Paul presents a two-fold purpose for the death of Christ in Titus 2:14. The first purpose is negative: “to redeem us from all lawlessness.” Sinners are enslaved to sin (Romans 6:17), being in rebellion to the law of God. Christ has delivered those who believe in him from that slavery, having freed them to be able to live unto righteousness. Stephen Charnock [1628-1680] maintains, “All our works before repentance are dead works (Hebrews 6:1). And these works have no true beauty in them, with whatsoever gloss they may appear to a natural eye. A dead body may have something of the features and beauty of a living, but it is but the beauty of a carcass, not of a man. . . . Since man, therefore, is spiritually dead, he cannot perform a living service. As a natural death causes incapacitate for natural actions, so a spiritual death must incapacitate for spiritual actions.”

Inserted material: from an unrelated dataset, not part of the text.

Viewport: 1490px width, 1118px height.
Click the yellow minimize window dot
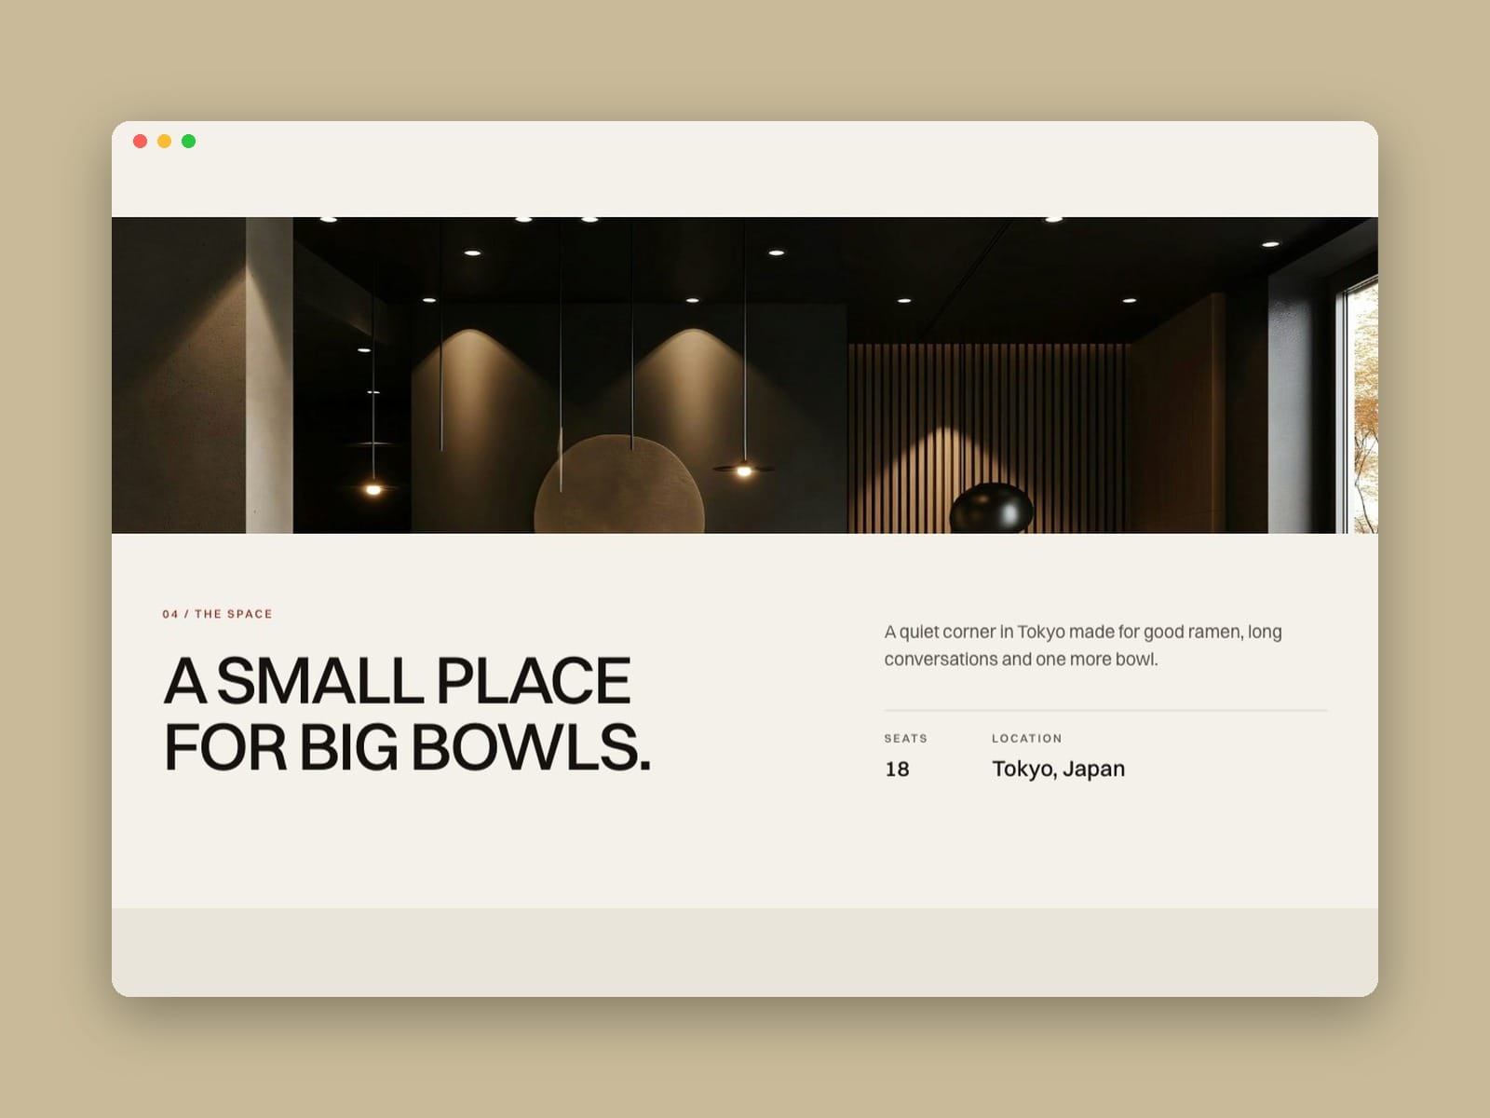[x=165, y=142]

Paul writes to Titus that the second purpose for the death of Christ is positive: “to purify for himself a people for his own possession who are zealous for good works.” Those who are redeemed have been freed from the guilt of sin and are thereby the unique people of Christ. Concerning the Greek word which is translated as his own possession in the ESV, William Barclay writes, “It means reserved for; and it was specially used for that part of the spoils of a battle or a campaign which the king who had conquered set apart specially for himself. Through the work of Jesus Christ, the Christian becomes fit to be the special possession of God.” God has saved us primarily for his purpose, not for our pleasure.

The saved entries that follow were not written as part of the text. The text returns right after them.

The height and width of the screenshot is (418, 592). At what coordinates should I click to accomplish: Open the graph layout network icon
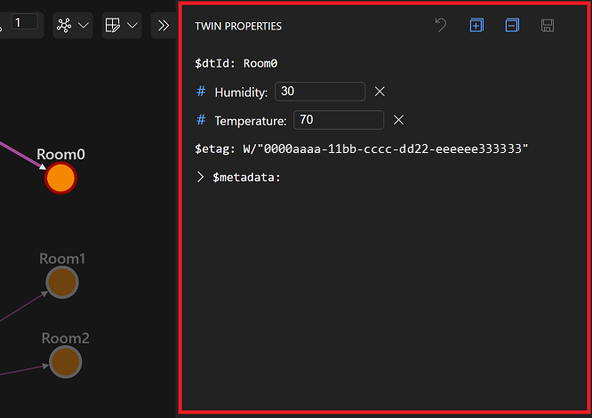(64, 25)
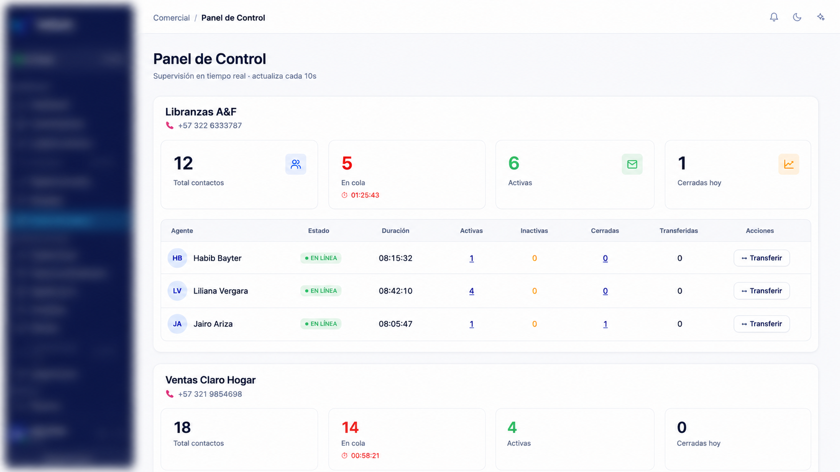Click the Ventas Claro Hogar phone icon
Viewport: 840px width, 472px height.
click(170, 394)
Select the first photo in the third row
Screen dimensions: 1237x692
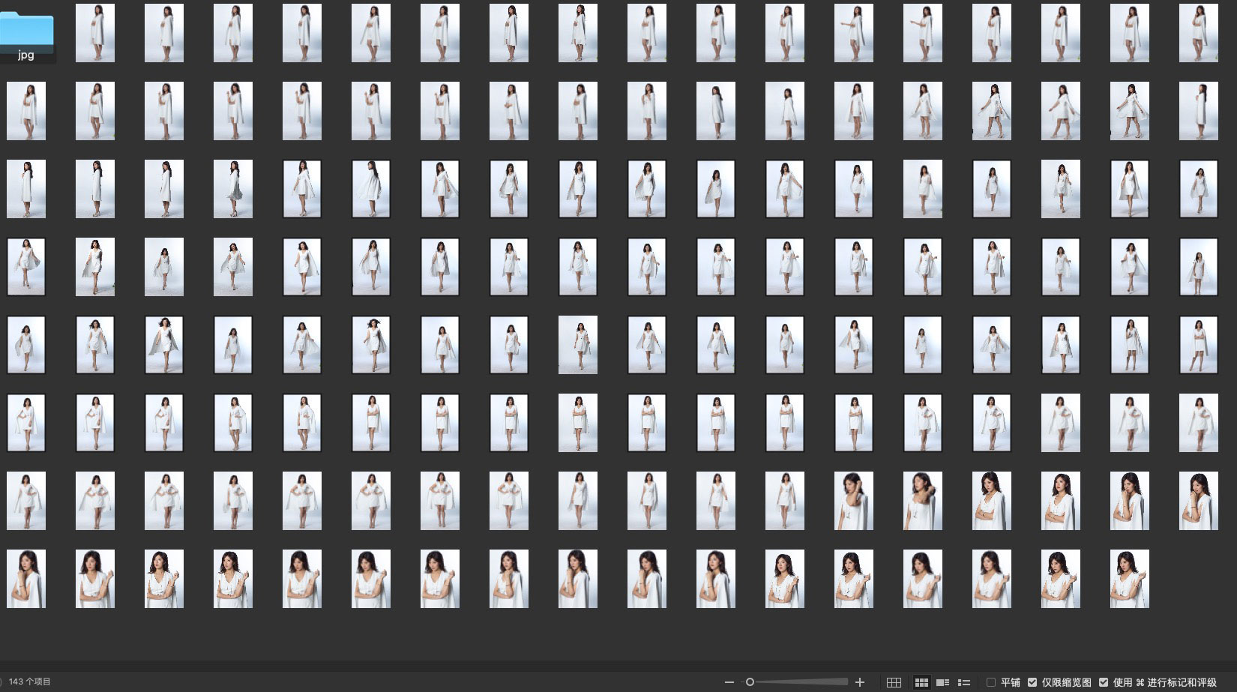(x=26, y=189)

As “his own possession,” Christians do not grudgingly perform good works out of a sense of obligation or coercion; they zealously perform good works because they are now God’s own possession. Peter understood this distinctive relationship between Christ and believers and between belief and good works: “But you are a chosen race, a royal priesthood, a holy nation, a people for his own possession, that you may proclaim the excellencies of him who called you out of darkness into his marvelous light” (1 Peter 2:9). Likewise, Paul writes in Ephesians 2:10 that Christians are God’s “workmanship, created in Christ Jesus for good works, which God prepared beforehand, that we should walk in them” (Ephesians 2:10).
It is not that we lead godly lives because we are supposed to do so and we grudgingly comply. We have been liberated by the death of Christ from the power of sin and are now able to do what before we could not have done. As followers of our crucified and resurrected Lord, may our lives be characterized as being “zealous for good works.”